The neuropathologic basis of in vivo cortical atrophy in clinical dementia syndromes remains poorly understood. This includes primary progressive aphasia (PPA), a language‐based dementia syndrome characterized by asymmetric cortical atrophy. The neurofibrillary tangles (NFTs) and amyloid‐ß plaques (APs) of Alzheimer's disease (AD) can cause PPA, but a quantitative investigation of the relationships between NFTs, APs and in vivo cortical atrophy in PPA‐AD is lacking. The present study measured cortical atrophy from corresponding bilateral regions in five PPA‐AD participants with in vivo magnetic resonance imaging scans 7–30 months before death and acquired stereologic estimates of NFTs and dense‐core APs visualized with the Thioflavin‐S stain.
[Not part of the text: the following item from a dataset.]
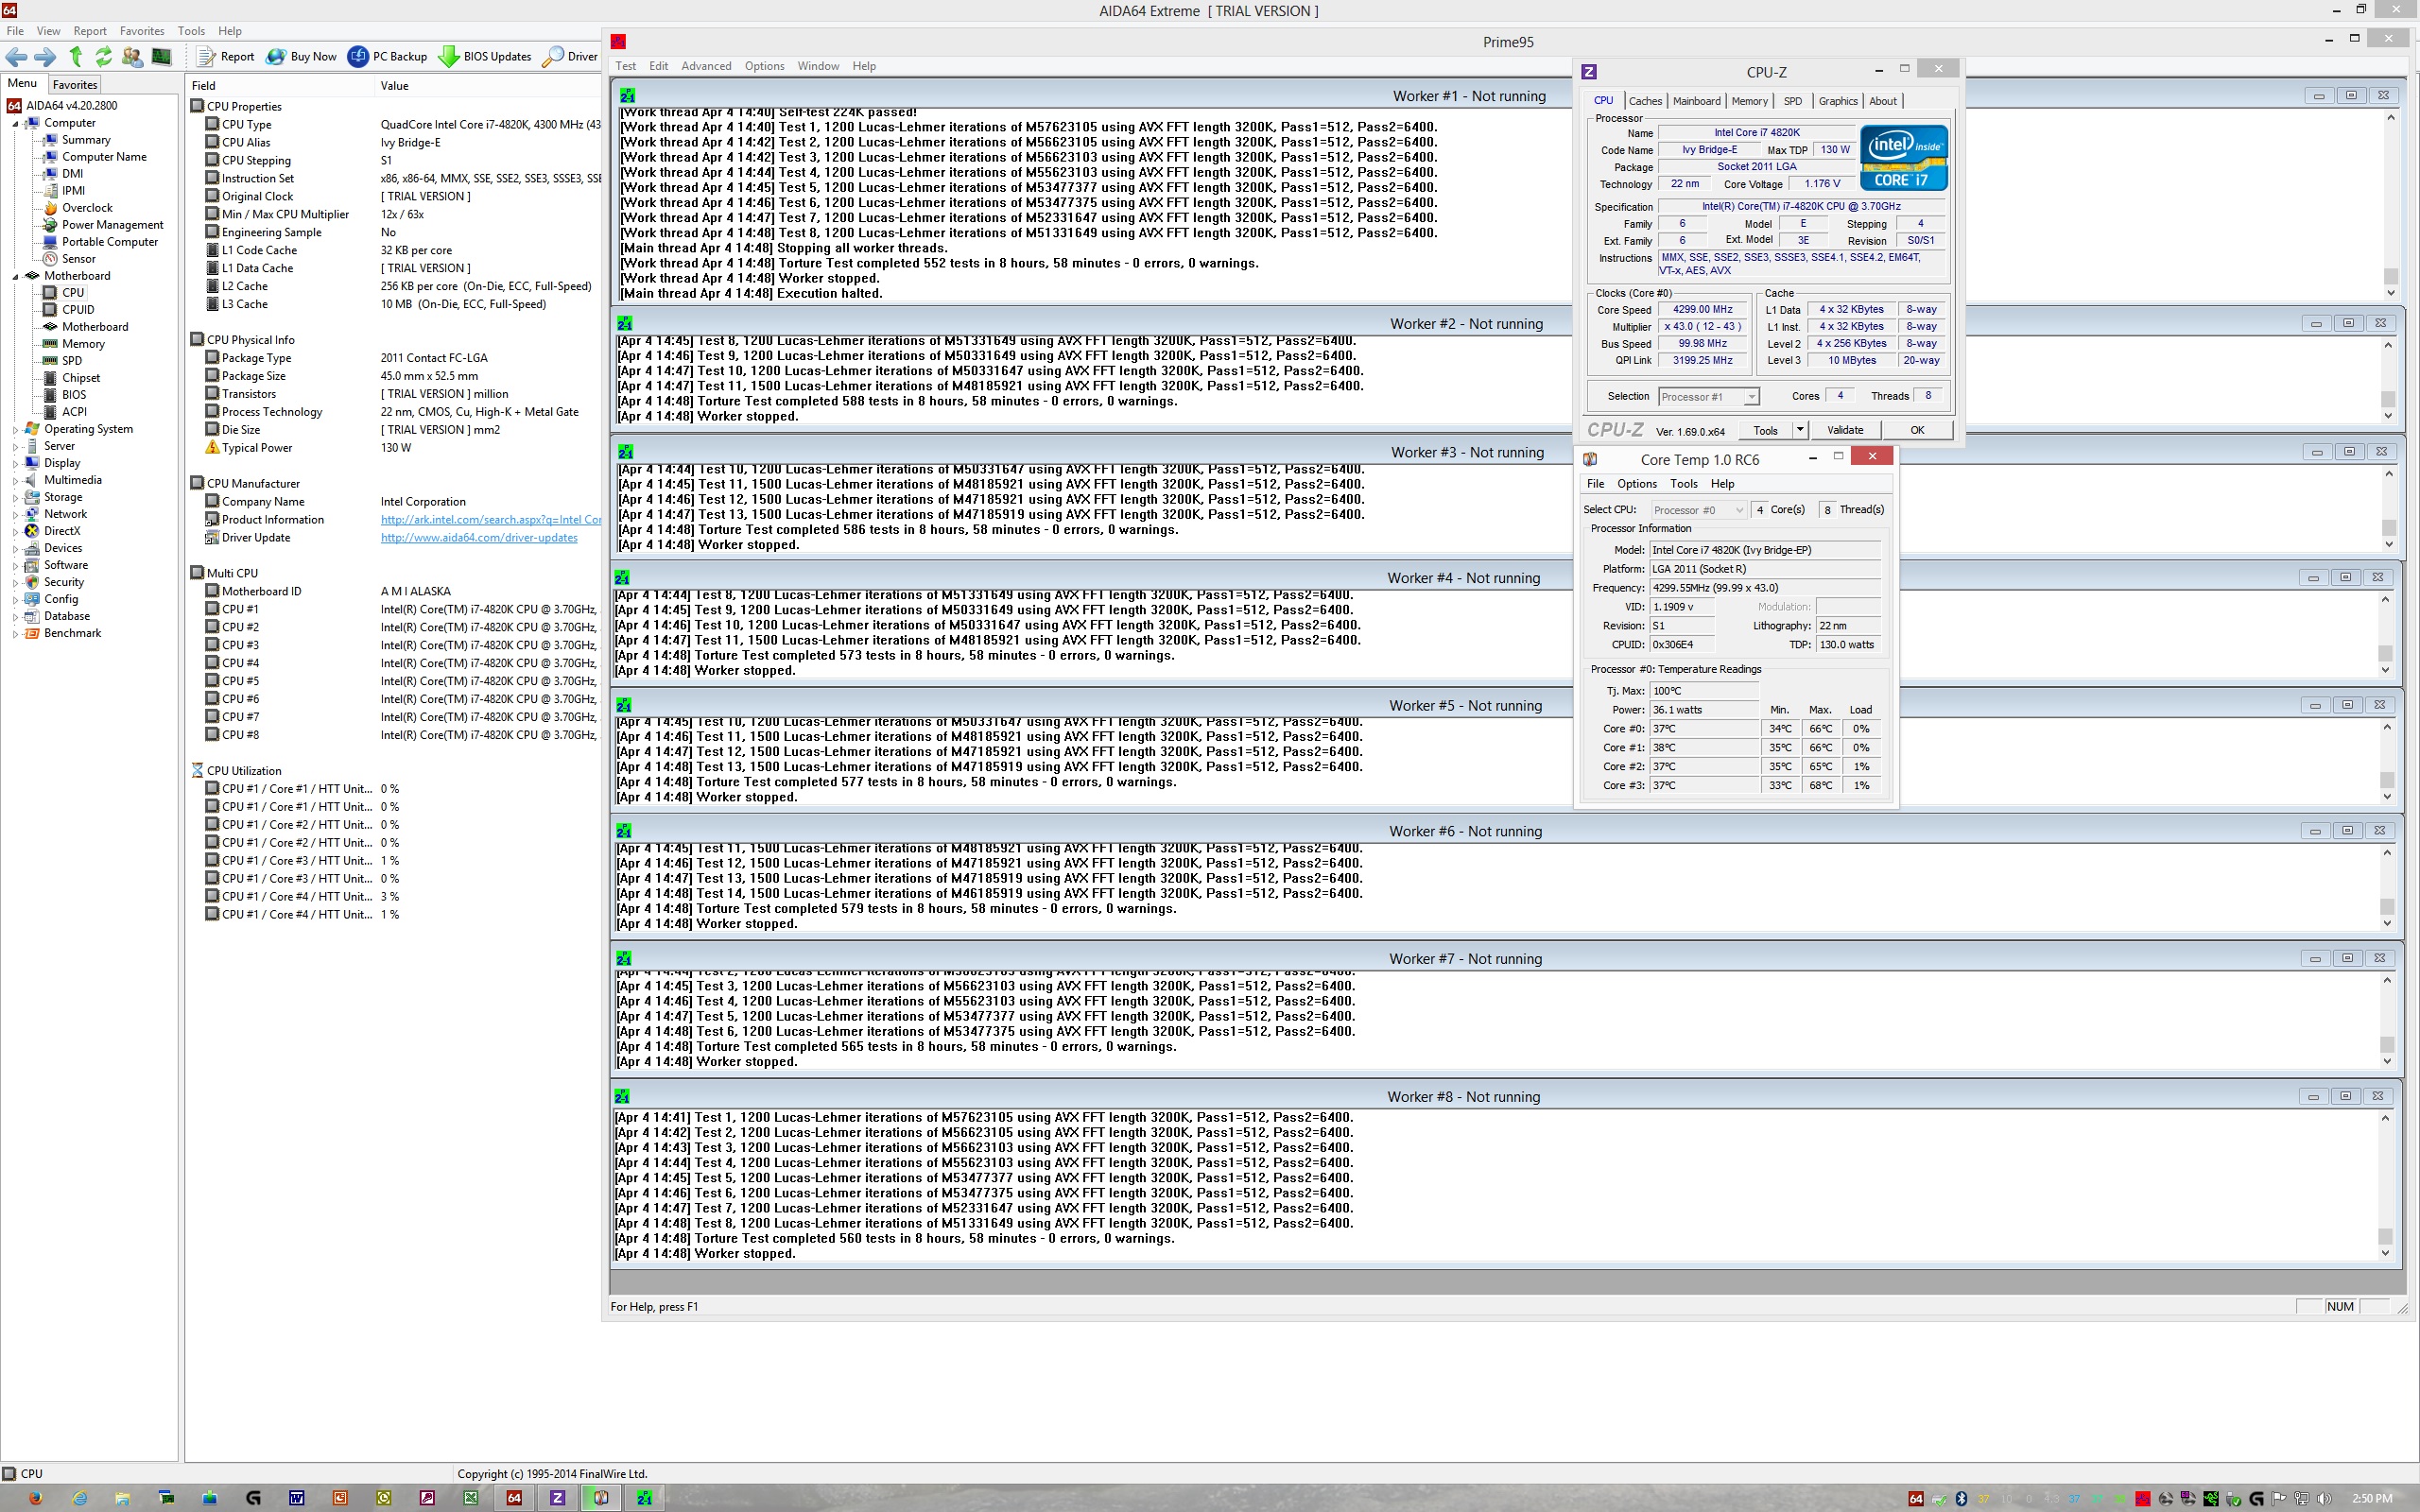
Task: Click the AIDA64 back navigation arrow
Action: (16, 57)
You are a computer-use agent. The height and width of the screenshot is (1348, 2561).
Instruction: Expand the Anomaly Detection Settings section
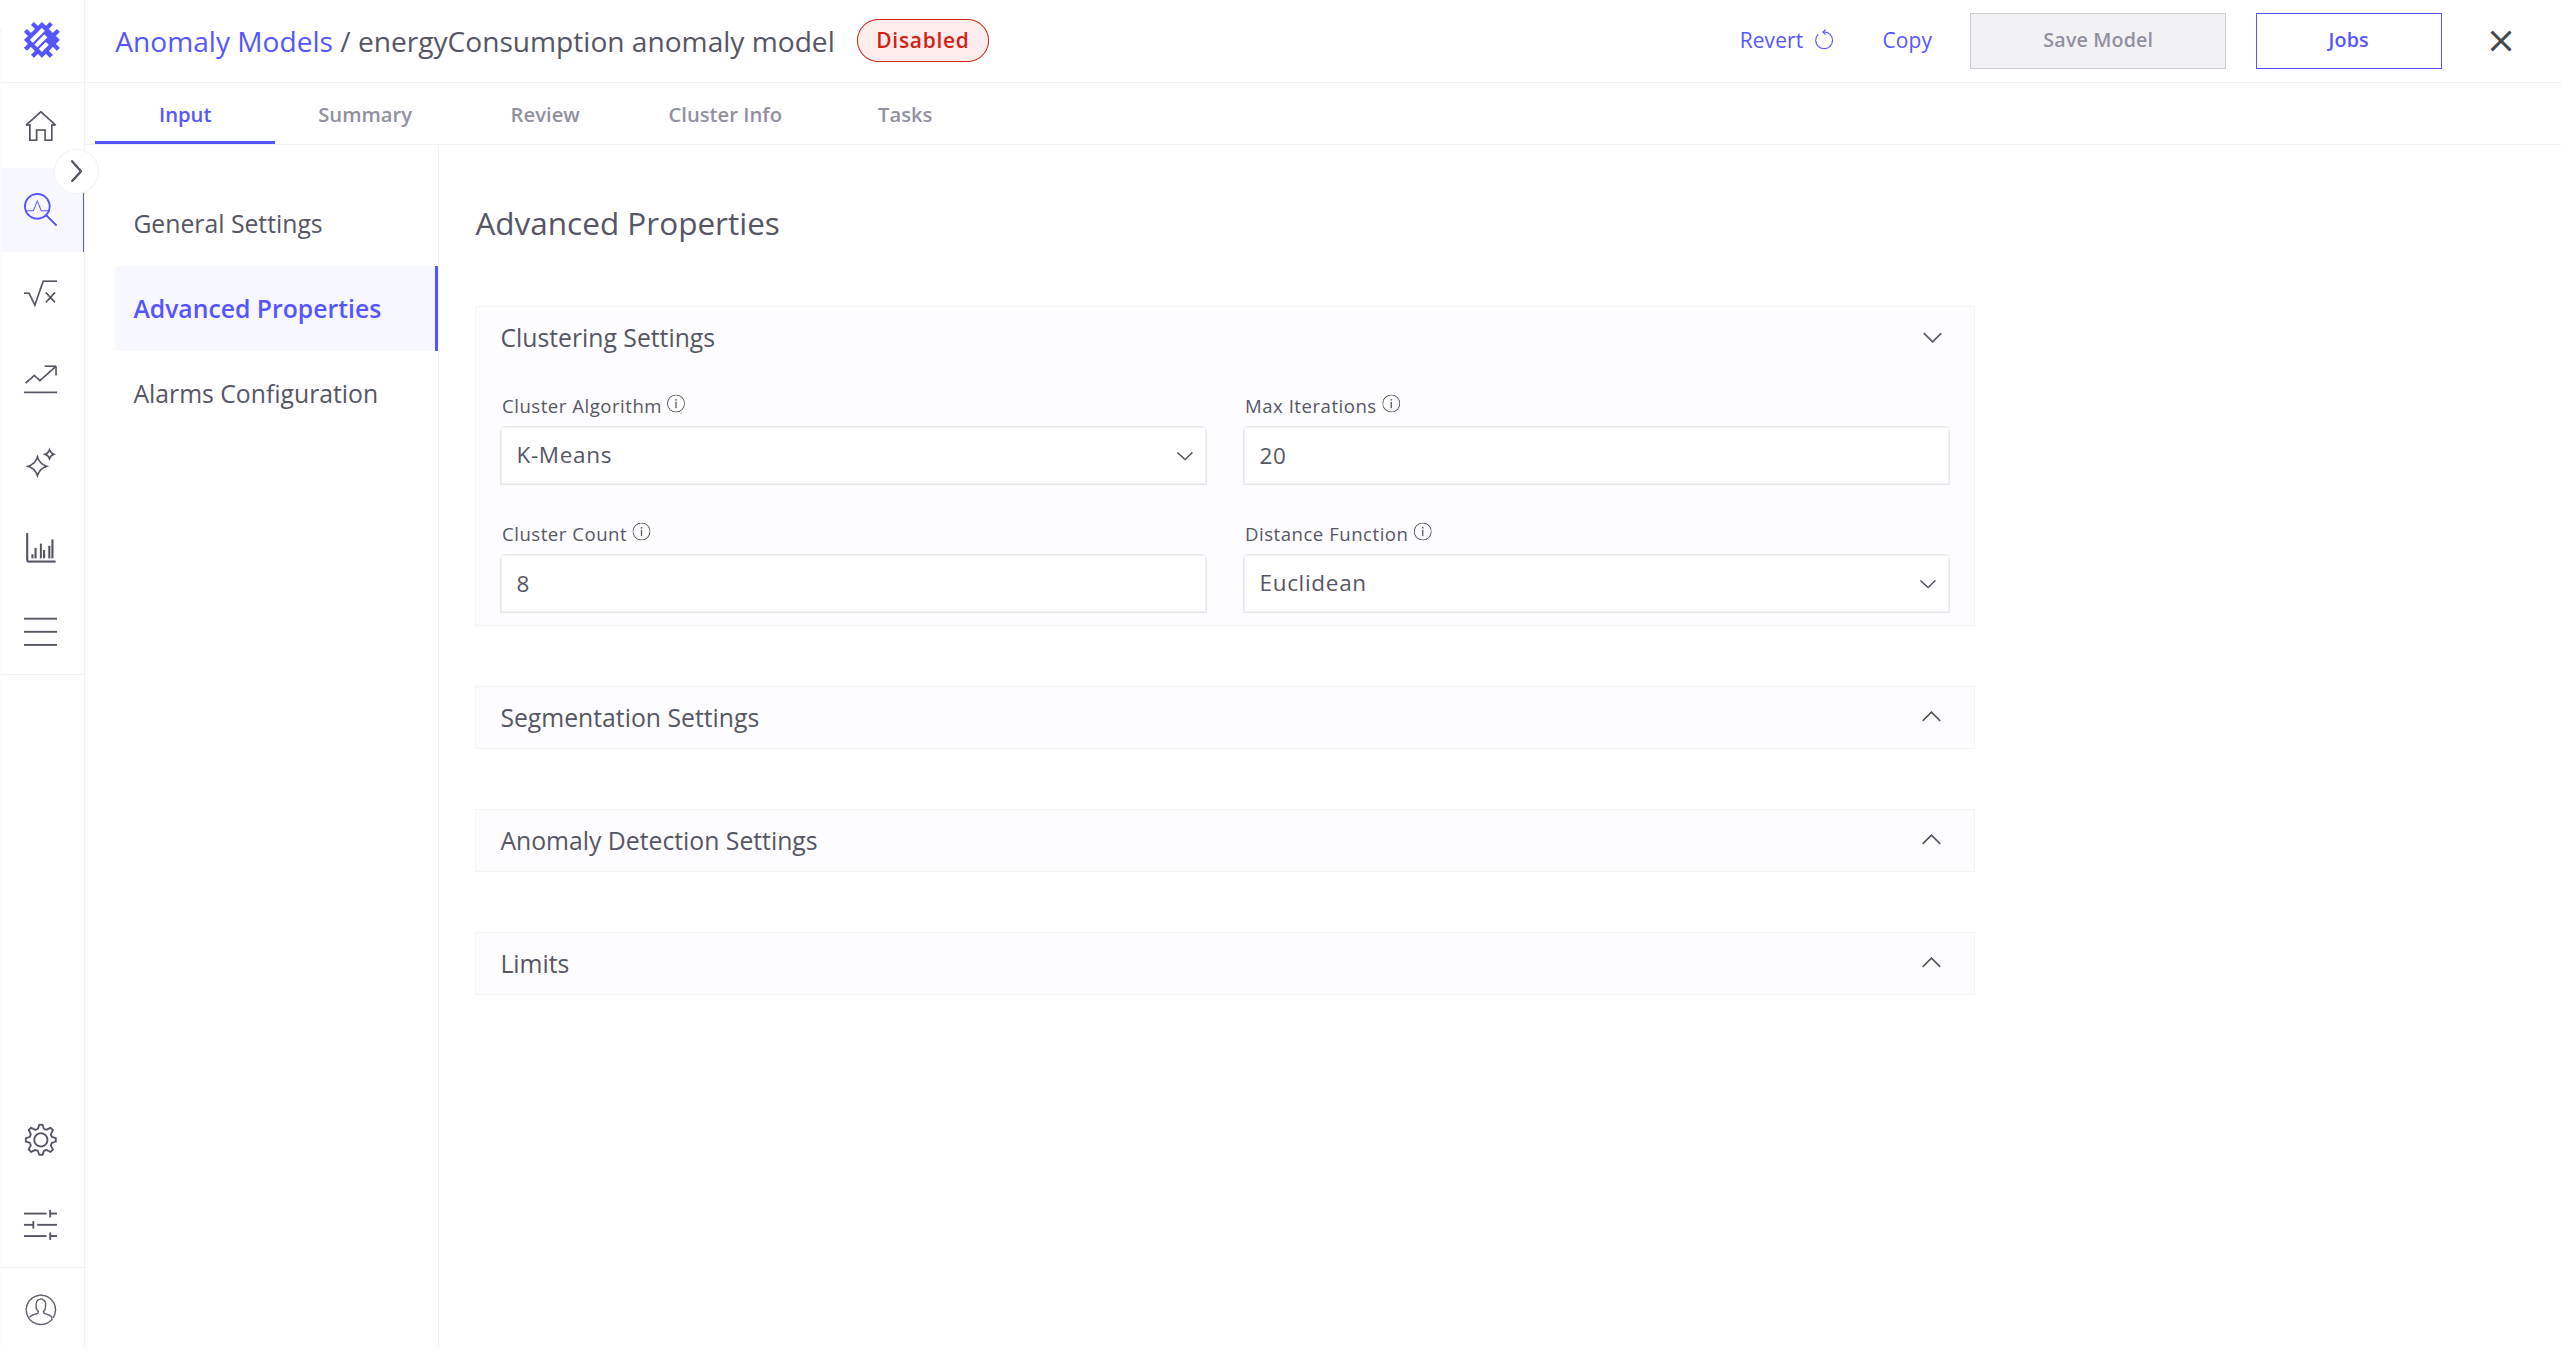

Linear mixed models accounting for repeated measures and stratified by hemisphere and region (language vs. non‐language) were used to determine the relationships between cortical atrophy and AD neuropathology and their regional selectivity. Consistent with the aphasic profile of PPA, left language regions displayed more cortical atrophy (P = 0.01) and NFT densities (P = 0.02) compared to right language homologues. Left language regions also showed more cortical atrophy (P < 0.01) and NFT densities (P = 0.02) than left non‐language regions. A subset of data was analyzed to determine the predilection of AD neuropathology for neocortical regions compared to entorhinal cortex in the left hemisphere, which showed that the three most atrophied language regions had greater NFT (P = 0.04) and AP densities (P < 0.01) than the entorhinal cortex. These results provide quantitative evidence that NFT accumulation in PPA selectively targets the language network and may not follow the Braak staging of neurofibrillary degeneration characteristic of amnestic AD. Only NFT densities, not AP densities, were positively associated with cortical atrophy within left language regions (P < 0.01) and right language homologues (P < 0.01). Given previous findings from amnestic AD, the current study of PPA‐AD provides converging evidence that NFTs are the principal determinants of atrophy and clinical phenotypes associated with AD.